A Delacroix inaugurou sua nova sede em São Paulo, que além de loja, funcionará também como winebar e bistrô, uma excelente alternativa para quem gosta de vinhos e do charme da cultura francesa. No evento, foram apresentados alguns dos vinhos da última importação e o foco desta matéria fica nos brancos, com cinco opções de custo bastante acessível.
Cruet 2023, Domaine de L’Idylle 12,5%
A Savoie, que fica na região alpina da França, é uma região que tem colhido alguns benefícios do aquecimento global. Neste caso, um agosto bastante quente favoreceu a safra 2023, considerando que o vinhedo de origem deste vinho, de agricultura sustentável (certificação HVE), fica em encostas rochosas dos Alpes. Na adega, fermentação natural prolongada a frio em inox, com maturação com suas lias. Já havia provado outras safras, com vinhos um pouco magros, não foi o caso aqui. Um vinho fresco e elegante, com textura que lembrou um Muscadet Sur Lie. Nariz com frutas brancas (pera e maçã), brioche, floral, trazendo no palato boa acidez, corpo médio a baixo e notas de autólise, um excelente custo-benefício a R$ 176.
Saint-Bris 2023, Domaine Clotilde Davenne 12,5%
Saint-Bris, que fica próxima e divide os solos kimmeridgianos com Chablis é a única denominação de origem da Borgonha com foco exclusivo na Sauvignon Blanc. Neste caso, as uvas provêm de um vinhedo de cultivo orgânico plantado nos anos 1990. Na vinificação, fermentações alcoólica e malolática espontâneas, com oito a doze meses de estágio em inox. Olfativo delicado (cítrico, maracujá) delicado para Sauvignon Blanc, sem notas herbáceas. Palato de boa acidez, com corpo médio e certa rusticidade. R$ 232.

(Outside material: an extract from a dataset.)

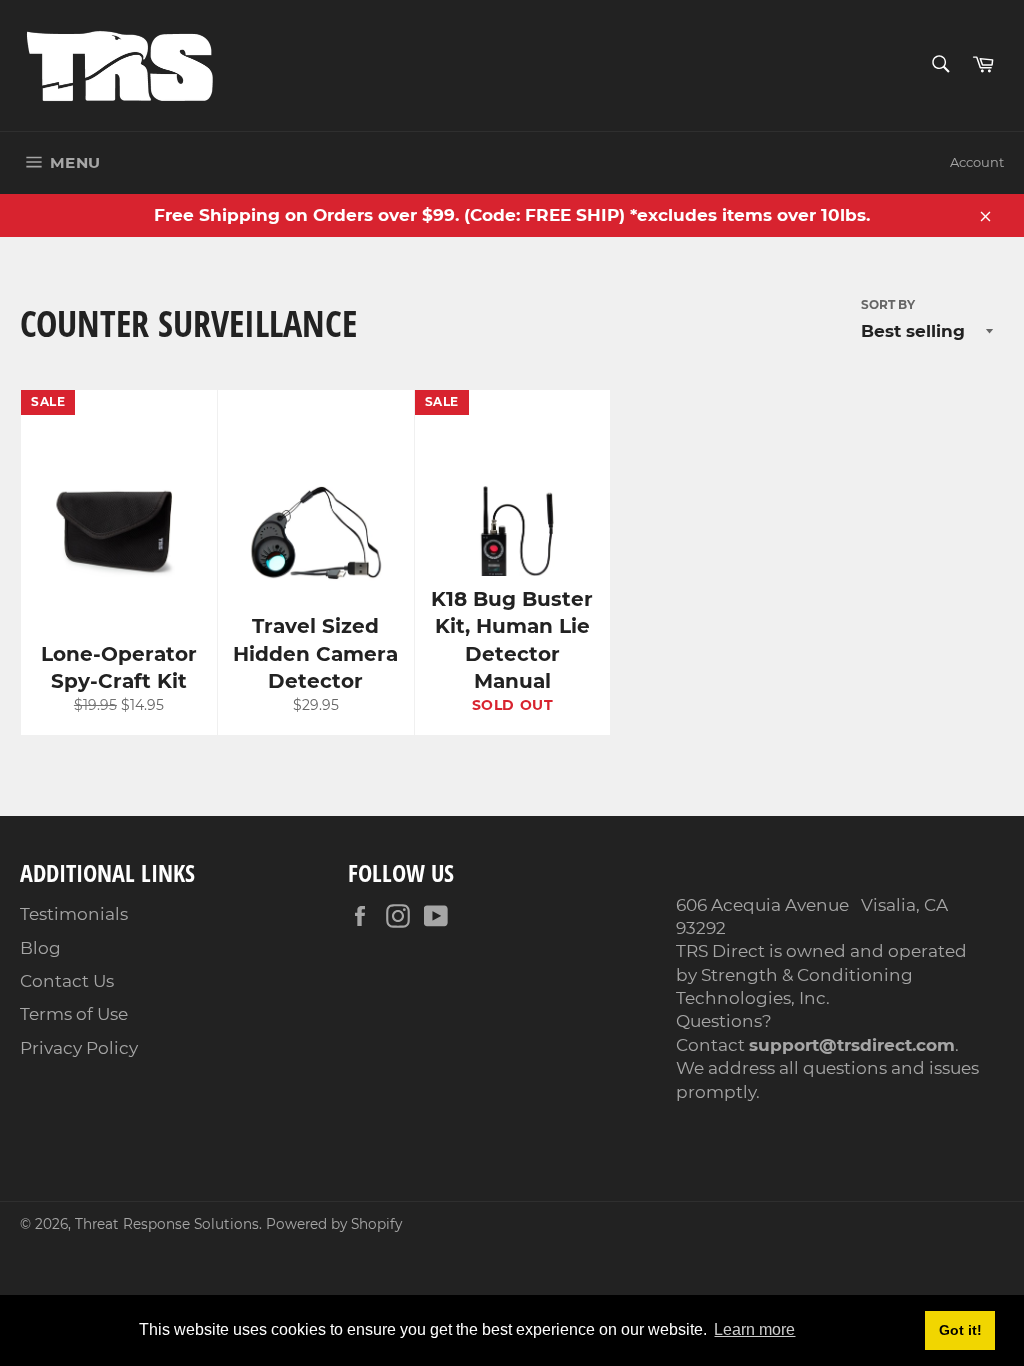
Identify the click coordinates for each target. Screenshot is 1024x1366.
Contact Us (67, 981)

Frissons 2023, Domaine Gautheron 12%
A quebra da safra 2016 levou esta vinícola sediada em Chablis a usar a criatividade. Por conta da escassez de uvas locais, optou por lançar seu vinho de entrada usando também Chardonnay da região do Mâconnais. Como resultado agradou, este Bourgogne Blanc passou fazer parte da linha regular. As uvas de cultivo sustentável (certificação HVE) passam por fermentação natural com temperatura controlada em inox, onde o vinho ficou nove meses com suas lias. Uma combinação peculiar com boa textura e frescor, mas fruta bem mais madura (por motivos óbvios) do que o “padrão Chablis”. Cítrico e fresco no nariz, com alta acidez, boa textura, corpo médio e discreto amargor no final de boca. R$ 235.
Points Cardinaux Métiss 2021, Domaine Bott-Geyl 12,4%
Corte de 40% Pinot Blanc, 40% Pinot Auxerrois, 10% Pinot Gris e 10% Pinot Noir (vinificada em branco), com uvas de cultivo biodinâmico certificado desde 2002, de diversas parcelas localizadas em Béblenheim e Zellenberg. Na vinificação, prensagem longa (nove horas) e fermentação natural em inox, com 12 meses com suas lias até o engarrafamento. Açúcar residual de 3,2g/L. Um dos destaques do painel, tanto pela personalidade como vivacidade, um vinho fresco que bem refletiu uma safra mais clássica. Olfativo rico e aromático, com notas de frutas de bosque, maçã seca, damasco, lichia, rosas e brioche. O palato surpreendeu pela tensão e vivacidade, deixando um discreto residual em segundo plano. Texturado, redondo e bem agradável, com boa acidez, um excelente custo-benefício a R$ 211.
Riesling Les Eléments 2022, Domaine Bott-Geyl 13,5%
Este monovarietal de Riesling conta com uvas de parcelas em Riquewhir, Zellenberg e Ribeauvillé, com solos limo-argilosos com alta concentração de arenito. Na adega, fermentação com leveduras indígenas a temperatura controlada, com estágio em inox por 12 meses com suas lias. Açúcar residual de 6g/L. Um Riesling com muita tipicidade da Alsácia e da safra 2022, mais quente e seca, com olfativo cítrico e frutas brancas. No palato, a alta acidez, porém, não foi suficiente para “segurar” o residual mais alto, faltou um pouco de tensão, apesar da boa estrutura, textura e fruta mais madura. R$ 269.